March is National Colorectal Cancer Awareness Month. I write this in honor of my husband, John, whom I miss intensely every day. Hopefully our story can help someone else.
John Anderson, my husband of fifteen years, died in September after a fierce five month battle with colon cancer. He leaves behind our two children ages five and nine, and a 32-year old daughter from his first marriage. John was 59, and no, he never had a colonoscopy.
Why, despite knowing the facts about colorectal cancer screening didn’t he? That question will plague me for the rest of my life. And it tortured John from the moment he was diagnosed until the day he died.
The good news: colorectal cancer screening rates have increased since 2002, perhaps due in large part to significant resources the federal government and others have put into effective awareness campaigns. Yet despite this, and a documented increase in knowledge about colorectal cancer, approximately one-third of people age 50 or older have not been screened.
The disconnect between knowledge and certain behaviors is one that challenges social marketers every day. And while we’ve made tremendous strides in creating evidence-based programs that yield positive results, there are still (and will always be?) people whom we can’t reach. John was one of them.
Behaviors can be so illogical and complex, and John, a PhD level behavioral scientist, is the perfect example of how that plays out in real life.
When John turned 50 I reminded him to get a physical and colonoscopy. He got his physical but no colonoscopy. We had the same conversation half a dozen times over the years. He had physicals. Each time he came home with a fecal occult blood test kit and colonoscopy prescription. But he never followed through with either.
To encourage him, I would invoke our family (“Do it for the kids…they need you.”), my own screening habits (“How would you feel if I didn’t get my annual mammogram?”), the data (he was a scientist after all), the Katie Couric effect (a celebrity whom he liked and respected), and his risk factors (age, weight, diet). In the end was my nagging just noise?
Typical screening barriers (not knowing risk, no physician reminder, no health insurance, or fear of the test) didn’t really apply to John. So what was his barrier(s), and could addressing it have made a difference?
One month shy of his 59th birthday, John finally got that colonoscopy. It was after side pain led to a sonogram, which revealed tumors on his liver. His diagnosis: stage 4 colon cancer with inoperable liver tumors. Unless he responded to treatment, there wasn’t much hope. He didn’t respond, and died five months to the day that he began chemotherapy.

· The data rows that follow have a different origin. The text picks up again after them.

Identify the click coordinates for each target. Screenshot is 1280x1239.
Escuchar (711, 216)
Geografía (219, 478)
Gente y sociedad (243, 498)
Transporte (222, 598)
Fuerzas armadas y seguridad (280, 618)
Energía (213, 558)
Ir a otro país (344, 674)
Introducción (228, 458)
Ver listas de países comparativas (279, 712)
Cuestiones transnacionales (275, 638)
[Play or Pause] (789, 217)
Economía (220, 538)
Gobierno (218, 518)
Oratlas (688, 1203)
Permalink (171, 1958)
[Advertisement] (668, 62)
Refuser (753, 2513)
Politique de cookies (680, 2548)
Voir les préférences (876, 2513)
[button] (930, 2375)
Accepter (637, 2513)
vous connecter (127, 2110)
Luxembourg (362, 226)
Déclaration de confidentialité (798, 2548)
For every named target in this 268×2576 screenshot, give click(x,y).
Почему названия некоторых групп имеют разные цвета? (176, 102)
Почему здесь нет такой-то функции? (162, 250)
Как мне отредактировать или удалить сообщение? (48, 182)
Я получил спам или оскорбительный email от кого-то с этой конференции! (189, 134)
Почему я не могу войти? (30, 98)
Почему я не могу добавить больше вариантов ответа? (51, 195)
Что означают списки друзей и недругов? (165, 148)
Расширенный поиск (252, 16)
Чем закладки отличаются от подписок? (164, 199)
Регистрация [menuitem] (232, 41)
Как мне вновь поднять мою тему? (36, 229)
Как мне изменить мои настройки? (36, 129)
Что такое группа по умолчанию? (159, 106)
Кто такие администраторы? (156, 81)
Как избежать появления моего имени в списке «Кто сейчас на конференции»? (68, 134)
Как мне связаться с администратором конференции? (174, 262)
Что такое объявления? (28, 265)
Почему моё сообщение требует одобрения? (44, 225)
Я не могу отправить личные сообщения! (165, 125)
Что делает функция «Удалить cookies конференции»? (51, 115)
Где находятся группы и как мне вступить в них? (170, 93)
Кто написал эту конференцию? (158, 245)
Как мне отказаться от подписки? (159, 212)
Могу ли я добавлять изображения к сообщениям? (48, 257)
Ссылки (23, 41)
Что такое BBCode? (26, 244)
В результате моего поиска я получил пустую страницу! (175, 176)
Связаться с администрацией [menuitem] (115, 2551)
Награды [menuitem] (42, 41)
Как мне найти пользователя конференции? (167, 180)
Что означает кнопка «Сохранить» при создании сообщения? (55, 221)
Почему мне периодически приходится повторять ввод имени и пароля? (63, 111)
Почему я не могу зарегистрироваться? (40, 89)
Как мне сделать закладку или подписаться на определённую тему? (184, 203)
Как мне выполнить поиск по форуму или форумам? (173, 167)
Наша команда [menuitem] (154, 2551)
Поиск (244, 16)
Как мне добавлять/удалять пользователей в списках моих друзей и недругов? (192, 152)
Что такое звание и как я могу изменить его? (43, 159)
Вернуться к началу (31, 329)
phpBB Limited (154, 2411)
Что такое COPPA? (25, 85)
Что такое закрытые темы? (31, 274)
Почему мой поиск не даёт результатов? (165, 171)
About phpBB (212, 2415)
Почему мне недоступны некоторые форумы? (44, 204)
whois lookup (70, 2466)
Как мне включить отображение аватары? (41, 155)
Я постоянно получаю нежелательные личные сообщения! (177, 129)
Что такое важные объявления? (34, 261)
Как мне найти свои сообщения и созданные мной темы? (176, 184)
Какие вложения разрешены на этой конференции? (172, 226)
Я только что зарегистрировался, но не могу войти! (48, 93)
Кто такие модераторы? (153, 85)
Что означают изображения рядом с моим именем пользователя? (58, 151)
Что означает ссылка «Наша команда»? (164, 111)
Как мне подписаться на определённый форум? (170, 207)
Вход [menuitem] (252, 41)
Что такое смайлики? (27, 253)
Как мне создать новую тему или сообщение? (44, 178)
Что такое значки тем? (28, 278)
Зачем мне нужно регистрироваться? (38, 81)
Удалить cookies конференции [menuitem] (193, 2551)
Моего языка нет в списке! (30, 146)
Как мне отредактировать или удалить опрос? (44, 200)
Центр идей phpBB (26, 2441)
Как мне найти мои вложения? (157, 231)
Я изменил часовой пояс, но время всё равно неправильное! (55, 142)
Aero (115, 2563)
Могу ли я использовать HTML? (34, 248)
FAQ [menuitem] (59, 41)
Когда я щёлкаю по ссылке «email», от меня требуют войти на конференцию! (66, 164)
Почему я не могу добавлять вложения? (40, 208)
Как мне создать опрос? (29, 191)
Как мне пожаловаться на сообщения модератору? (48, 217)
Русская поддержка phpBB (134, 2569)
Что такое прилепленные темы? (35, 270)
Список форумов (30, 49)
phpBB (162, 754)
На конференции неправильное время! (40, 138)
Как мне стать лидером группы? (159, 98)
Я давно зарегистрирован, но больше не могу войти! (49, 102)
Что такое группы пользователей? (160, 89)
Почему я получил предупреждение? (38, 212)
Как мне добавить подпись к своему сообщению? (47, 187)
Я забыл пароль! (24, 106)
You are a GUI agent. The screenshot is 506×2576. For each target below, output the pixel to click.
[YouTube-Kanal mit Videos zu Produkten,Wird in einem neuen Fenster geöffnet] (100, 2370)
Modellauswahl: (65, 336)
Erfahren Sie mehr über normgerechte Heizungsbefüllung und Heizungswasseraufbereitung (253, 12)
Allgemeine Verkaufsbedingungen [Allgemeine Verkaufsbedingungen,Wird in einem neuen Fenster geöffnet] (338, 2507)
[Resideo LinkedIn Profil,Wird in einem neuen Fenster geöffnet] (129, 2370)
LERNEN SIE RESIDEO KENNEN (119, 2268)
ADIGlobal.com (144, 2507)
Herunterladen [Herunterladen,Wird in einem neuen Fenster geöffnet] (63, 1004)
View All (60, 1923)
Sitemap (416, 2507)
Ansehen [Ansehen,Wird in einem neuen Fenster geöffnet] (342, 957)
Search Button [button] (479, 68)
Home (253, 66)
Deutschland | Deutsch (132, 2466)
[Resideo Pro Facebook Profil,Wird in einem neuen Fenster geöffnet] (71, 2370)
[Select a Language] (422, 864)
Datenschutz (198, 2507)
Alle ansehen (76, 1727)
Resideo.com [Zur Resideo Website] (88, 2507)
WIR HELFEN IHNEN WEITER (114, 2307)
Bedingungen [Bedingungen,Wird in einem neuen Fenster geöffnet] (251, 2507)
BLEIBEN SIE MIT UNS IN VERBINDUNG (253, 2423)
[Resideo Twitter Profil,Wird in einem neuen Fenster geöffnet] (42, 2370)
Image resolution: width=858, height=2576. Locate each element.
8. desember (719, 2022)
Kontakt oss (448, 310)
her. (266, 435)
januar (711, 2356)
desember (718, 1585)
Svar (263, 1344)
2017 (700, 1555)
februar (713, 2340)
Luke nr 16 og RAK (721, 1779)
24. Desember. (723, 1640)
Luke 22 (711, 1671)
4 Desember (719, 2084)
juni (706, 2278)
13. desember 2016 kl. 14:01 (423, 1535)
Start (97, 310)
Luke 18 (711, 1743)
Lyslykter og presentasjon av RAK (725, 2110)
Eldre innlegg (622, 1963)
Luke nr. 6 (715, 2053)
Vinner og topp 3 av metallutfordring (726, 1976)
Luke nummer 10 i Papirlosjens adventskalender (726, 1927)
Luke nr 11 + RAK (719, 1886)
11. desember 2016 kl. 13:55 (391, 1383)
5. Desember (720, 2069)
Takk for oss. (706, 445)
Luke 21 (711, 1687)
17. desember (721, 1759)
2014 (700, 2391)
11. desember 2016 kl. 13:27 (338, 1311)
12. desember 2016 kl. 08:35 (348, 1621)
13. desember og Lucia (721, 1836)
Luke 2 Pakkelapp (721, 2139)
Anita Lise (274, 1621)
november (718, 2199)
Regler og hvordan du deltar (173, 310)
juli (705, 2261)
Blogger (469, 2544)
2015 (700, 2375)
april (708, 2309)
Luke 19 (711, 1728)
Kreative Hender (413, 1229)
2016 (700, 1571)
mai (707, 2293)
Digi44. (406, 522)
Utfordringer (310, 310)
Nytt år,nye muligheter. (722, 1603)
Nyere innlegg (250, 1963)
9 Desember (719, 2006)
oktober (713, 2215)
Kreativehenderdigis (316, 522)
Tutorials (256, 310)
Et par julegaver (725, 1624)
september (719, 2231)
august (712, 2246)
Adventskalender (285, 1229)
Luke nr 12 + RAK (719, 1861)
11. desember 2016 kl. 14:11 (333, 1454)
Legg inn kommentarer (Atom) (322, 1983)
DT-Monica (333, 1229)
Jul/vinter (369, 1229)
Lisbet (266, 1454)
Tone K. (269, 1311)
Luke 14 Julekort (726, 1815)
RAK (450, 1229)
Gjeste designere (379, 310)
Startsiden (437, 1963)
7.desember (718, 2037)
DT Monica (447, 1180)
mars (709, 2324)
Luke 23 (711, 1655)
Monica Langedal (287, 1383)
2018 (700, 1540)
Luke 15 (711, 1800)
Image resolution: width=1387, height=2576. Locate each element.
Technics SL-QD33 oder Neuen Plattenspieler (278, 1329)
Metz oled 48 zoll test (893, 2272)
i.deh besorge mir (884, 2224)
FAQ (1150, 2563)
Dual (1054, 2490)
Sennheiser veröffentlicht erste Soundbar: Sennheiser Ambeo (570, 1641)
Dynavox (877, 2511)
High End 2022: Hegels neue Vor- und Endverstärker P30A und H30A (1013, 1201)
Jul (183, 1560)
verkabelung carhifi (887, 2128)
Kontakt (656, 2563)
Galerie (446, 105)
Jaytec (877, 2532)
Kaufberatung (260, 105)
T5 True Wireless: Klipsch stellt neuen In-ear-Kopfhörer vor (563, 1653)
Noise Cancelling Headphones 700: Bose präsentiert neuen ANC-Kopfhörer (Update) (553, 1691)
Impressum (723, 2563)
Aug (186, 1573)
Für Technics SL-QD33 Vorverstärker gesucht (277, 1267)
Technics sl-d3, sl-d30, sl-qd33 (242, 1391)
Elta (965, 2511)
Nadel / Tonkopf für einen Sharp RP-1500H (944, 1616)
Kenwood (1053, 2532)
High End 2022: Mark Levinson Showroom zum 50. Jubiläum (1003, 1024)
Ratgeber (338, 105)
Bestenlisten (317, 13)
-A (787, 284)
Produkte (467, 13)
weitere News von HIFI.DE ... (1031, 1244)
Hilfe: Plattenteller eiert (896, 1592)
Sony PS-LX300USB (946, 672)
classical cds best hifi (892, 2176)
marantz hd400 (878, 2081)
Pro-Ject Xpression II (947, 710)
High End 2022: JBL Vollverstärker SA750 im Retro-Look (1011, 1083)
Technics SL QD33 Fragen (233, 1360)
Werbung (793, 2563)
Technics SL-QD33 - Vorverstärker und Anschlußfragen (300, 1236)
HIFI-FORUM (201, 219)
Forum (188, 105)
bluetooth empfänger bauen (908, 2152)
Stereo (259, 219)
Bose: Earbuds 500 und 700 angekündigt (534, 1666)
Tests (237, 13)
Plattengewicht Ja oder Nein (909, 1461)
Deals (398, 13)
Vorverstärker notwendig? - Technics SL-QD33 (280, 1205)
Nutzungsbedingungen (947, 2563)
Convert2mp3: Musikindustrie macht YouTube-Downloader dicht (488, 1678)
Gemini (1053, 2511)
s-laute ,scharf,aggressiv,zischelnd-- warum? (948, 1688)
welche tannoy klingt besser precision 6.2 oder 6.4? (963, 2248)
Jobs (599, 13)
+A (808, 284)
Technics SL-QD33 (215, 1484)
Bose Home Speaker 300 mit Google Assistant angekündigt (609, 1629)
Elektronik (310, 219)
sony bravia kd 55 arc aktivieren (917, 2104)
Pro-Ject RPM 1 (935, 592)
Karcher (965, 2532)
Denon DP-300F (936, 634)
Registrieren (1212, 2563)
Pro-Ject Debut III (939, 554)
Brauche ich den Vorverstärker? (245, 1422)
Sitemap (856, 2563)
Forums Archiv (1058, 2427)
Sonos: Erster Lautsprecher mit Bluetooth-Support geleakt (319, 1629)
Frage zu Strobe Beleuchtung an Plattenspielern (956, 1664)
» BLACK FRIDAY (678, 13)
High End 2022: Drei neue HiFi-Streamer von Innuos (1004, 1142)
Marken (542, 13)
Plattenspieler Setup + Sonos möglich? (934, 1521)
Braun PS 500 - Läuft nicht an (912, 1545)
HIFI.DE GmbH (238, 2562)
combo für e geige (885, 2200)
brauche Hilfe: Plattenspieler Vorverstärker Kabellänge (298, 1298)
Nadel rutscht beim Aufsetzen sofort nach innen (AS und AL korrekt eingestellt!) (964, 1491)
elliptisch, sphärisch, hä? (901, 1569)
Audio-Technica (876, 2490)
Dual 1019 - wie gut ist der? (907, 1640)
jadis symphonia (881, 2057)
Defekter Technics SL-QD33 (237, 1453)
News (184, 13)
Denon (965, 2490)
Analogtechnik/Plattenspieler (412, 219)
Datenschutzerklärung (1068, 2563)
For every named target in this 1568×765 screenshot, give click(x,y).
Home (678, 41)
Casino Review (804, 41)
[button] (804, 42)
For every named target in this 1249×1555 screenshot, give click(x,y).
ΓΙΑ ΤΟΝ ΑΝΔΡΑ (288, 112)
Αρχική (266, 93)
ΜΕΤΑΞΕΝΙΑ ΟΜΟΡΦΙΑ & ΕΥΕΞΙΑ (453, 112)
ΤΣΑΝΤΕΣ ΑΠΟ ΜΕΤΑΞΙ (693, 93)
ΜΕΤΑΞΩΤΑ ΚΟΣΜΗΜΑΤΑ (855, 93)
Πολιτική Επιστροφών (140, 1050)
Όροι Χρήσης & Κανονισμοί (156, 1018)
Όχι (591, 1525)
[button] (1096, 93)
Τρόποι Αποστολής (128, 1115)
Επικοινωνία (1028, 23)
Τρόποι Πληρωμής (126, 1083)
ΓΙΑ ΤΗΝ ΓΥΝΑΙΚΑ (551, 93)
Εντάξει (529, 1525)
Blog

I knew it was like salt in a wound. And I knew there would be no answer that would ever heal a thing or make a difference. But still, I had to ask.
“Why didn’t you get a colonoscopy?”
I desperately wanted an answer that would make sense of this awful truth that in many ways would define the rest of our lives.
He didn’t have a definitive answer. And said that he didn’t think it was that complicated. Said he felt invincible, didn’t have the time, didn’t have cancer in his family…
None of it really made sense, he admitted. And our hearts broke with the reality that there really was no answer that mattered because, in the end, there was no excuse.
His oncologist kindly waived it away and said not to go there. We’d never know. John’s cancer was very aggressive. It’s possible that a colonoscopy or other test wouldn’t have made a difference.
But we knew the truth. Colorectal cancer screening saves lives. And it might have saved John’s.
I also asked John if I could have done anything that might have made a difference. After a pause, he half-jokingly said “well, maybe if you withheld sex”. As quickly as we laughed it off, it occurred to me that maybe he really was on to something. But what, I’m not quite sure.
Withholding sex is not the answer, but maybe it begs a bigger question…what are we competing against with people who, despite having the knowledge, still don’t get screened? What’s so important that if they were confronted with it, they might change their behavior? If we figured that out, could we use it successfully to reach them?
So I’ll leave you with this…in the end, for John, it was all about his family. That’s what devastated him the most. Not being there for or with us. Not watching his children grow. That’s what mattered.
So what do you suggest I do with that?